Ferrara, currently a professor at the University of California San Diego Medical Center, made pivotal contributions to the discovery of cancer drug Avastin and Lucentis, for an eye condition called macular degeneration. Last year the two products netted sales of more than US$9bn worldwide.
A highly decorated researcher, Ferrara, a member of the National Academy of Sciences, has won the coveted Lasker Award and the Breakthrough Prize in Life Sciences.
“Very few scientists have invented two different blockbuster drugs such as Avastin and Lucentis,” said OKYO chairman Willy Simon.
“Lucentis has been one of the major blockbuster drugs to treat eye disease and Napoleone’s experience will be of huge value to OKYO’s drug development effort.”
OKYO’s lead drug candidate, phase I-ready OK-113, is being developed to treat dry eye.
It has been designed to inhibit Chemerin, one of a key group of cell surface receptors called G-protein coupled receptors (GPCRs), which play an important role in inflammation and were the basis of the 2012 Nobel Prize in Chemistry.
Ferrara said he was “delighted” to be joining the OKYO scientific advisory board, adding: “The focus of OKYO on the development of long-acting GPCR agonists to treat dry eye and ocular pain is scientifically sound and promising.
“GPCRs are key targets for pharmacological intervention in a variety of diseases. My expertise in ocular angiogenesis should complement these efforts and I look forward to an exciting collaboration.”

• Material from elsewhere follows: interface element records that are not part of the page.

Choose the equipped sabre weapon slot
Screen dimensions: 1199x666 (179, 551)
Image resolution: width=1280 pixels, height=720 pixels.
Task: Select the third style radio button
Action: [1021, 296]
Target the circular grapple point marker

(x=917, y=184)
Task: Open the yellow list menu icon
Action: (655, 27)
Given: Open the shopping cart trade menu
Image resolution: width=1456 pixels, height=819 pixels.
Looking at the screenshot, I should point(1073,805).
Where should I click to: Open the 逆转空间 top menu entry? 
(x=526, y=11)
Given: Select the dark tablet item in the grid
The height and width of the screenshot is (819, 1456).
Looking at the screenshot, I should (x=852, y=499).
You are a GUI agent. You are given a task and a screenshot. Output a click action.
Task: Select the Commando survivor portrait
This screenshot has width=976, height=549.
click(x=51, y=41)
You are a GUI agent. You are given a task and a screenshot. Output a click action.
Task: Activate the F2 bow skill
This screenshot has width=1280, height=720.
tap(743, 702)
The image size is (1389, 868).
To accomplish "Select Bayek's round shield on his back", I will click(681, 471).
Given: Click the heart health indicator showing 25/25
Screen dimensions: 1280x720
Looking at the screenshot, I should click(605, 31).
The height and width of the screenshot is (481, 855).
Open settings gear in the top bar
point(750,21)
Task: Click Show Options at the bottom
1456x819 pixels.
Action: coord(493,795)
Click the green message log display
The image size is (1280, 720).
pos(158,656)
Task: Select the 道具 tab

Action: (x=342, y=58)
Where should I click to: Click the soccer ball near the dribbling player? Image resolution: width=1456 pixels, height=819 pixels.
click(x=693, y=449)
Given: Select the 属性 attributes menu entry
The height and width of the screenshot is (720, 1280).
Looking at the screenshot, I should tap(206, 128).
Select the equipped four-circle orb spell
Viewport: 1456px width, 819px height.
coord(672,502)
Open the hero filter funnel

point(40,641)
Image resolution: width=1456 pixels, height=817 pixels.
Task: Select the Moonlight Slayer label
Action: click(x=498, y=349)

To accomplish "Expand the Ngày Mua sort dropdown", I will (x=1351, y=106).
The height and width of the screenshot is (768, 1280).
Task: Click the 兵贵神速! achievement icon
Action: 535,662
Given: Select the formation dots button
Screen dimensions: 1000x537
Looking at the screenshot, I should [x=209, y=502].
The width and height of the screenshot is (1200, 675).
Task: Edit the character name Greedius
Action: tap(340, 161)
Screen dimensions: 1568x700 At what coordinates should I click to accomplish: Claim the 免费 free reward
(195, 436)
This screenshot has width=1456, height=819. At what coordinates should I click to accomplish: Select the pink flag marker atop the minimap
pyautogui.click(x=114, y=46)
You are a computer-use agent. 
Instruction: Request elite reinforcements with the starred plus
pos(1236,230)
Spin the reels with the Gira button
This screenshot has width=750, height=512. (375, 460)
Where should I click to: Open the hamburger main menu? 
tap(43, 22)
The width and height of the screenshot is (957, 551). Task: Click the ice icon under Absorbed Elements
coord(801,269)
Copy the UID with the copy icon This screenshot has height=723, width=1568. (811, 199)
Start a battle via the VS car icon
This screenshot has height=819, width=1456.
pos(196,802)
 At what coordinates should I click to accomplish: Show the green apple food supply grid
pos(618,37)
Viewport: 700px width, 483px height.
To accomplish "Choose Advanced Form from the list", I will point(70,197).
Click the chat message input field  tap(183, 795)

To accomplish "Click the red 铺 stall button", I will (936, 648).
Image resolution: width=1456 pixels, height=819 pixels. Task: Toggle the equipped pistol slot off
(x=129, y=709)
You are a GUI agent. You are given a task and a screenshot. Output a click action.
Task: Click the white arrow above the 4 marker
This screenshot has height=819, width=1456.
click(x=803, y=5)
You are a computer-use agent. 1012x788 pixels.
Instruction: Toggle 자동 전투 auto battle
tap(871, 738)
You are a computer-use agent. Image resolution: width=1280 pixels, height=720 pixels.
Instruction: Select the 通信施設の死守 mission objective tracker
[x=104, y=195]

OK-113 is due to enter phase I clinical trials in 20-30 patients in the first quarter of next year.
This follows successful animal studies and side-by-side tests against Restatis, where it compared well, with no local irritation caused, unlike its rival.
OKYO has a twin focus. As well as a drug for dry eye, it is bringing through a non-opioid pain relief treatment.
BAM8-22 is a peptide was shown in animal studies to block both inflammatory and neuropathic pain after nerve injury, suggesting it may be one of a class of non-opioid analgesics for treating chronic pain with minimal side effects.